A study found that heart rate and sleep data from wearable fitness trackers can predict and alert public health officials to real-time outbreaks of flu more accurately than current surveillance methods. Results of the study show by using Fitbit data, state-wide predictions of flu outbreaks were improved and accelerated. A public health expert says the study suggests fitness trackers could possibly be used as a disease surveillance tool.
A report from the Robert Wood Johnson Foundation, NPR and Harvard T.H. Chan School of Public Health explores the hardships faced by Americans in affording basic human needs: food, clothing, housing, transportation, medications, and the items mandated for persons to achieve health and behavioral health wellness. Key survey results include:
- Seven in 10 Americans across all income categories believe having a higher income allows people to get better health care.
- 57% of low-income adults and 48% of middle-income adults report severe challenges in their ability to pay medical bills, compared to 8% of adults in the top income tier.
- Over 35% of lower-income adults and 22% of middle-income adults report serious problems finding an affordable place to live.
- 24% of low-income adults and 19% of middle-income adults struggle with rent or housing payments.
- 30% of low-income adults and 13% of middle-income adults face "serious problems" paying for food.
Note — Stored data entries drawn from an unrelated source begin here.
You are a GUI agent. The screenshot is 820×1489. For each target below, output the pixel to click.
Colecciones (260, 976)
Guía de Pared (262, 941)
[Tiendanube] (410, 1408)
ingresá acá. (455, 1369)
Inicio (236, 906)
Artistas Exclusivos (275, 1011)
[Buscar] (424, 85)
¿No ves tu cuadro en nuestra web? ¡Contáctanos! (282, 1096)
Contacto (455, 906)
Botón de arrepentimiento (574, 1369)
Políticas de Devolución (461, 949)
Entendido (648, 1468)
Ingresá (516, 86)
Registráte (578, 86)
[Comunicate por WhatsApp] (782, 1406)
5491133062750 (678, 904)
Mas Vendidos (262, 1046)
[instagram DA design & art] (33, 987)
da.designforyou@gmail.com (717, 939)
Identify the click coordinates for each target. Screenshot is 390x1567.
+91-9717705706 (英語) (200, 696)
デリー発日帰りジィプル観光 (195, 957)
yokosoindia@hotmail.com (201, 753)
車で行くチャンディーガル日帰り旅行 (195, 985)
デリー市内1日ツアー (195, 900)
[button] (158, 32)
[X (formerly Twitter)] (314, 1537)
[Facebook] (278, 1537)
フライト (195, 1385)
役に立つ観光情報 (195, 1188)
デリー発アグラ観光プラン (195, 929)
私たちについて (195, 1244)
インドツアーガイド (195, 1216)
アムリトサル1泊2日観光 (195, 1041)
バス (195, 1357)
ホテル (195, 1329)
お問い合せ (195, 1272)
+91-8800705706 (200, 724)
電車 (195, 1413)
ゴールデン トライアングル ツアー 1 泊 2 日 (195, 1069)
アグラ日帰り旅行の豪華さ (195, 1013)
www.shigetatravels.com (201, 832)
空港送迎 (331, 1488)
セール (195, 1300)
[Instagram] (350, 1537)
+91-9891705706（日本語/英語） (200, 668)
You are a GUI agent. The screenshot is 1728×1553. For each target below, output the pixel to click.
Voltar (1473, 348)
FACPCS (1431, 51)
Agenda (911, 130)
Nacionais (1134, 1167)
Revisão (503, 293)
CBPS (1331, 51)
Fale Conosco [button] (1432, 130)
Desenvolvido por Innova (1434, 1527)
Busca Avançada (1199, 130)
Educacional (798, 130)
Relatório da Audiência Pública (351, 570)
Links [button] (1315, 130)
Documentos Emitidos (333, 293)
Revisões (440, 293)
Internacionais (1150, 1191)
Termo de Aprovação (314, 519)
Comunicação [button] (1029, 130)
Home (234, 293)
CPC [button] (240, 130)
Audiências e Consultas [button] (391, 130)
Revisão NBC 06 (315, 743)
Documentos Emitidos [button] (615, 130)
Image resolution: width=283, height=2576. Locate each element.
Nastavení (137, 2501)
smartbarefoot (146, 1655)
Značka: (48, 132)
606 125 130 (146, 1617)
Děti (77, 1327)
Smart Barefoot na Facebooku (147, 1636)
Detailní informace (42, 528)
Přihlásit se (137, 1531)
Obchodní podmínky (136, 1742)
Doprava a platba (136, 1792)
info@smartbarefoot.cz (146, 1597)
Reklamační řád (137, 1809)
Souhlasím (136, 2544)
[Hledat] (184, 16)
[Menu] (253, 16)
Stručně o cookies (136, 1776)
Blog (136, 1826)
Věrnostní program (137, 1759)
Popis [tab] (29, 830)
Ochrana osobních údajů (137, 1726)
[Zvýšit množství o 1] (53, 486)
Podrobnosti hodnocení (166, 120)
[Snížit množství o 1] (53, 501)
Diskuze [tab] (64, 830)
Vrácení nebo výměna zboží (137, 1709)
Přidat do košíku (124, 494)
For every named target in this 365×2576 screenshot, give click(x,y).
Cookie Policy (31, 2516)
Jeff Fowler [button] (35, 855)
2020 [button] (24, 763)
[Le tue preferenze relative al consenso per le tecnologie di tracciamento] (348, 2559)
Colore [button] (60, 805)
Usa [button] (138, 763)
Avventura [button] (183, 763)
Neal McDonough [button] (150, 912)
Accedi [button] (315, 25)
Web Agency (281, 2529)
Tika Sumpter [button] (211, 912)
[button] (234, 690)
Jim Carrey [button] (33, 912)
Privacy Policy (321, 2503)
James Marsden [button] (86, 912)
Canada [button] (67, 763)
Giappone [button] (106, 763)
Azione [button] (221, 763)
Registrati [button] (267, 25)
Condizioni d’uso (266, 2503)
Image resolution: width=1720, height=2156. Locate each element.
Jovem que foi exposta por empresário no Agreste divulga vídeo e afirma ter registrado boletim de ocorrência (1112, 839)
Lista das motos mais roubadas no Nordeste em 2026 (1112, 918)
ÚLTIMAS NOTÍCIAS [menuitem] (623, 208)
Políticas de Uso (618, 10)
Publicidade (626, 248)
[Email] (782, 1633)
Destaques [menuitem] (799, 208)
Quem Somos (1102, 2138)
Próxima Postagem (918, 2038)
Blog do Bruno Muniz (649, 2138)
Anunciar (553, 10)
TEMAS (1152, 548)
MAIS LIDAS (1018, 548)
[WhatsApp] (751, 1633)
In the first program of its kind in Massachusetts, Wellesley College and Newton-Wellesley Hospital (NWH) are collaborating to provide health services that meet the unique needs of college students.
Students will have access to acute care, medication, diagnostic testing and preventative health care, along with sports medicine services and specialist/emergency services when needed.
NWH's Dr. Jennifer Schwartz hopes that the program will empower students to make more informed health care decisions, saying, "A lot of students just don’t understand the health care system and are hesitant to reach out because of that, so what we hope to do is just educate them about health care in the real world." By providing better access to health care services, Schwartz and other contributors believe students will perform better in class and have a greater focus on their education.
The new health center is already seeing patients, and could set a precedent for other colleges looking to support their students' care needs.